From the beginning, the Aga Khan, a serious architectural patron, was intimately involved in every detail of the project. In addition to being bankrolled by his international development fund, the museum clearly has great personal significance to him.
It is, after all, a realization of principles to which his branch of Islam clings despite its long and sometimes difficult history. The first wave of Ismailis arrived in Canada in the 1970s; many came from Uganda where the dictator of the day, Idi Amin, had launched a program of persecution against the community. Due to their strong tradition of engagement and tithing, Ismailis prospered in this country. And as they have spread across the globe, they have made a point of adapting to local conditions.

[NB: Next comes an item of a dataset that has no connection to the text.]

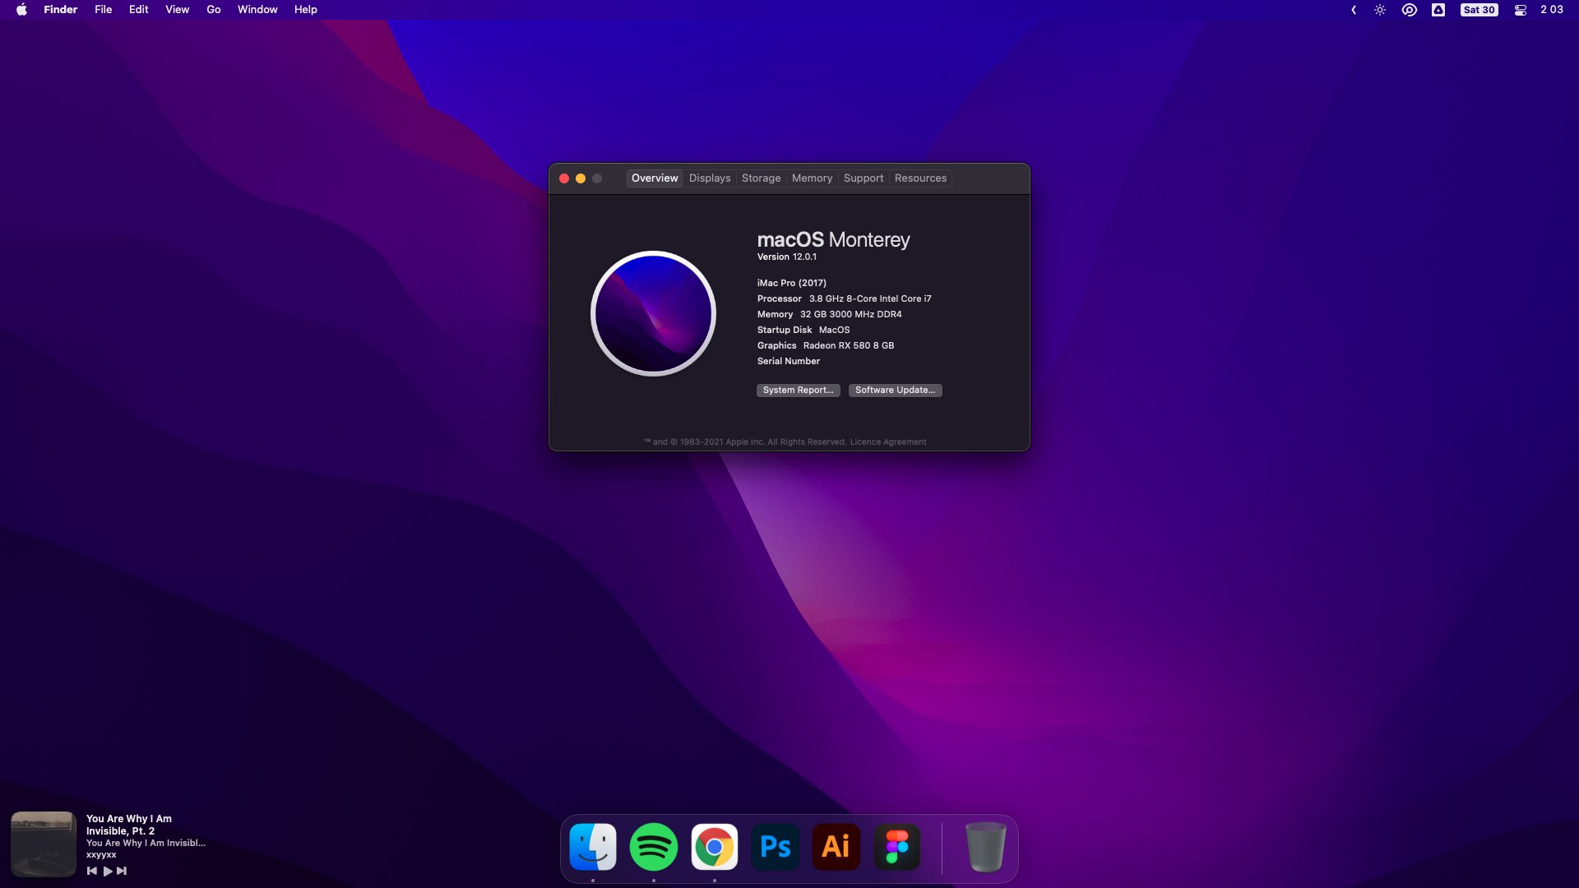Click the Figma dock icon
1579x888 pixels.
(896, 846)
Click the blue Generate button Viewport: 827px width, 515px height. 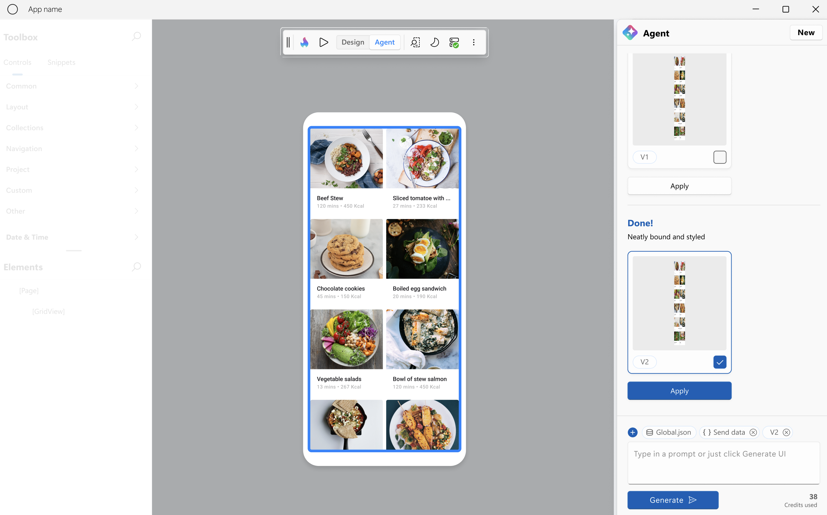(673, 500)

Architecturally, this means the Toronto buildings are not copies of forms and styles that evolved elsewhere. Unlike some of the religious structures constructed in this city—Hindu temples, for example—which are faithful reproductions of ancient originals that evolved in other parts of the world, the Ismaili Centre and Aga Khan Museum are contemporary buildings in every sense.
Both Correa and Maki have worked for the Aga Khan before, and both were hand-picked by him for the Toronto commissions. This sort of top-down approach is rare in an age of building committees and design review panels, but it ensures a level of consistency that can otherwise be hard to obtain. In the case of the Aga Khan, it also means a commitment to excellence that is hard to find at a time when the costs of construction are so high. To put this in a suburban context is even more unusual. In Toronto, where the suburbs are not known as cultural hotbeds and land is disposable, the implications of a project such as this are radical. No, the “burbs” won’t change overnight, but perceptions will. Until recently, the idea that buildings as distinguished as these would appear in distant Don Mills would have seemed impossible.

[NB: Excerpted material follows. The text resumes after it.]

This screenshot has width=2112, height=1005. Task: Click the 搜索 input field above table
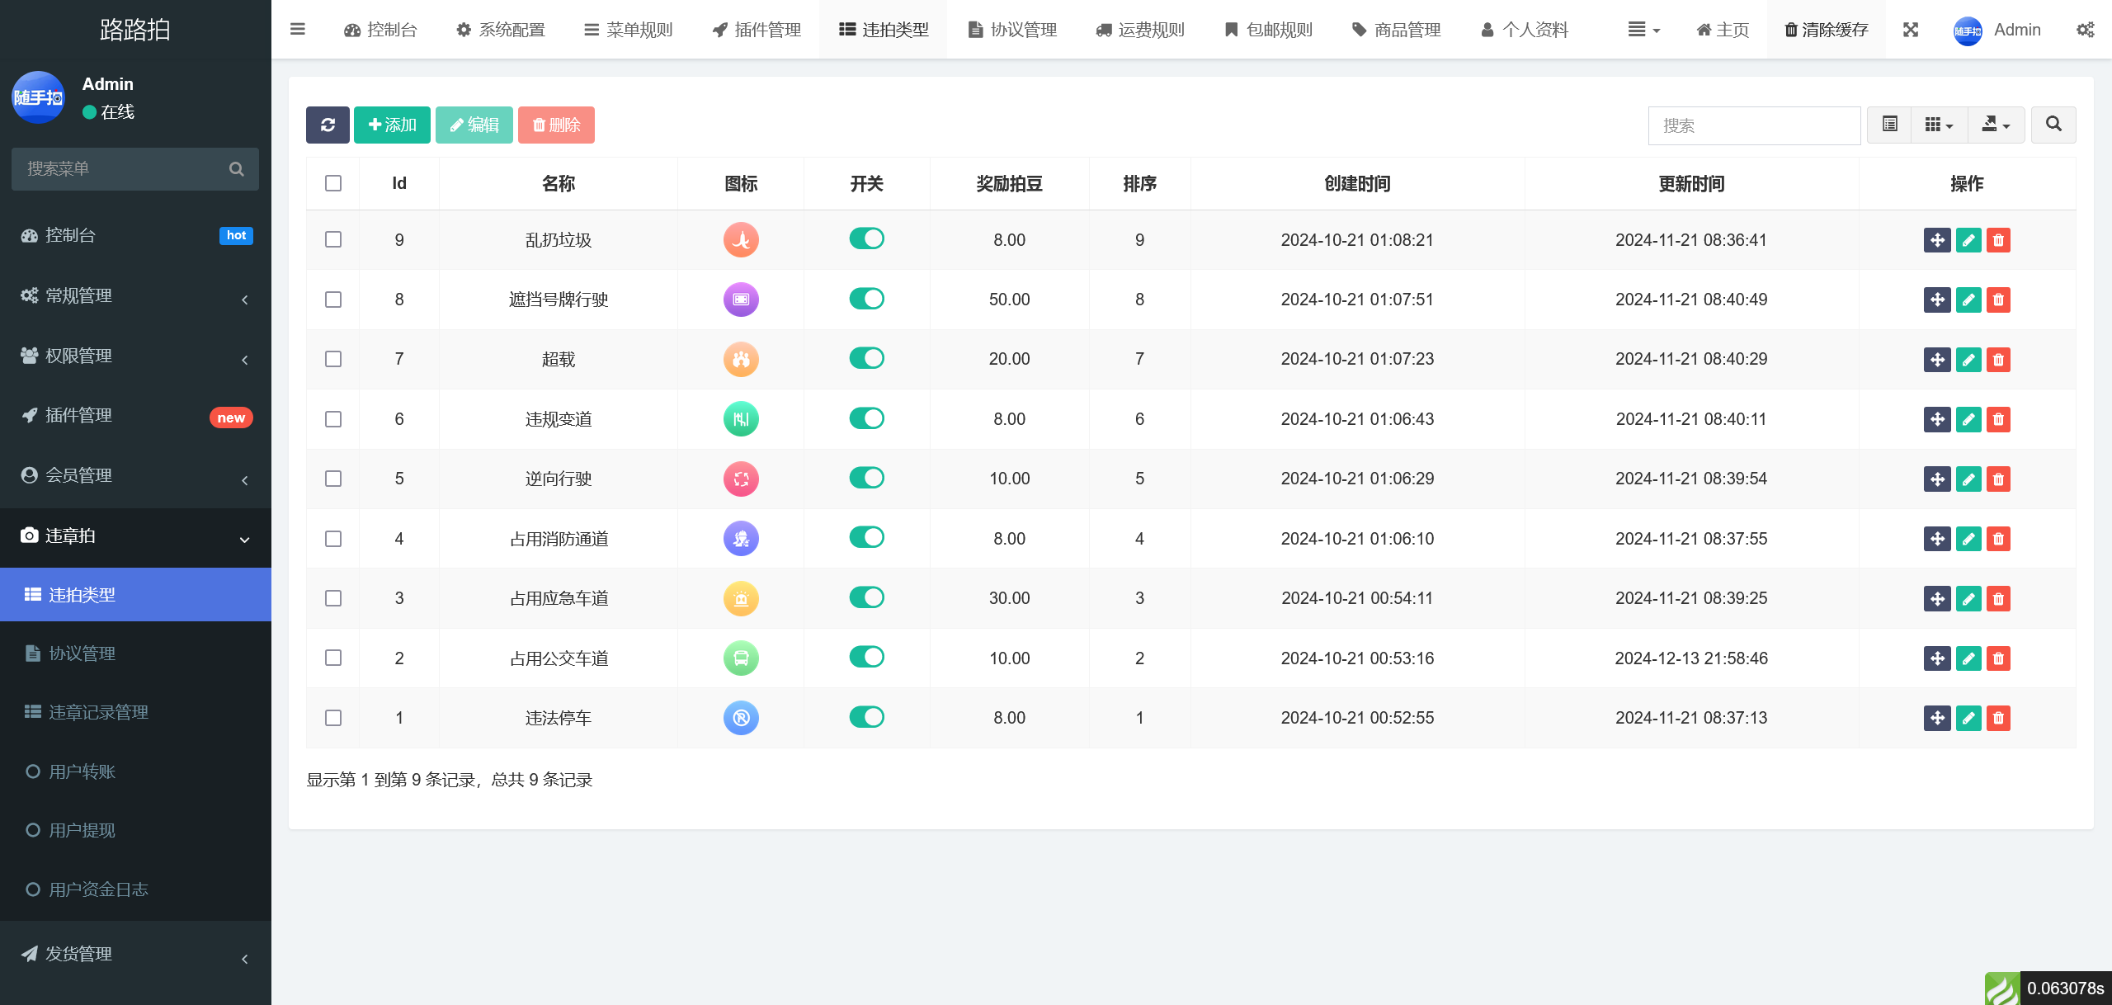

It’s true the Ontario Science Centre is not far from the Ismaili Museum; but it’s a different sort of place. With its utilitarian aesthetic, the OSC looks as if it could be a subway station or some public facility—maybe a water purification plant—where the main concern is the durability, and in this case, the wear and tear of kids and crowds. The Science Centre was designed to withstand its purpose; the Ismaili complex was intended to enhance it. The attention to detail puts the focus on the individual visitor, not the passing hordes. The Aga Khan Museum would be an object of beauty regardless of location, but not, perhaps, an invitation to rethink the context.

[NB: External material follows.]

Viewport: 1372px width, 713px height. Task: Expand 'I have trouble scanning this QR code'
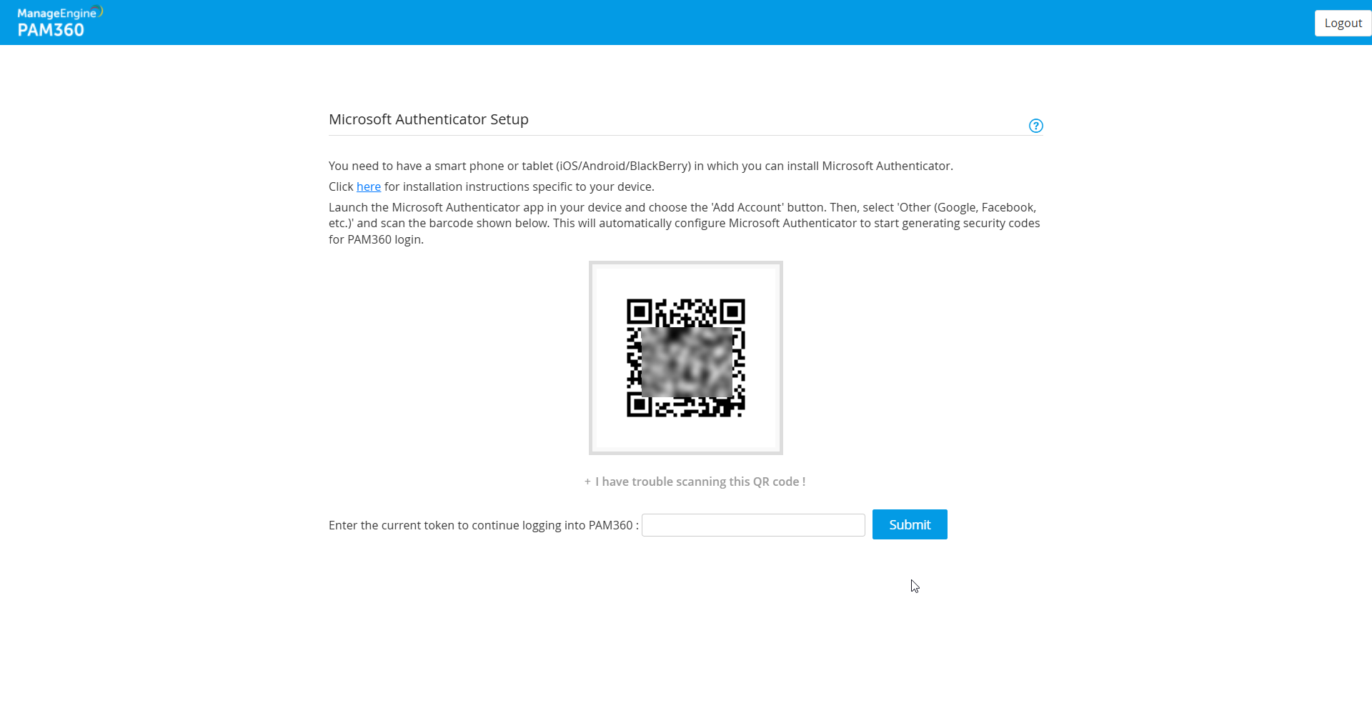[694, 482]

That’s why the Ismaili complex is a challenge as well as a gift. It represents an act of faith as much as an invitation to change. It also suggests there is value where others have seen little or none. The effects have yet to be played out fully, but they will be transformative. Not only will Canadians enjoy unprecedented access to Islamic history and culture, many will be thrilled that suburbia has turned a corner. In raising the stakes so high, the centre has set an example that can’t be ignored. It’s here for good.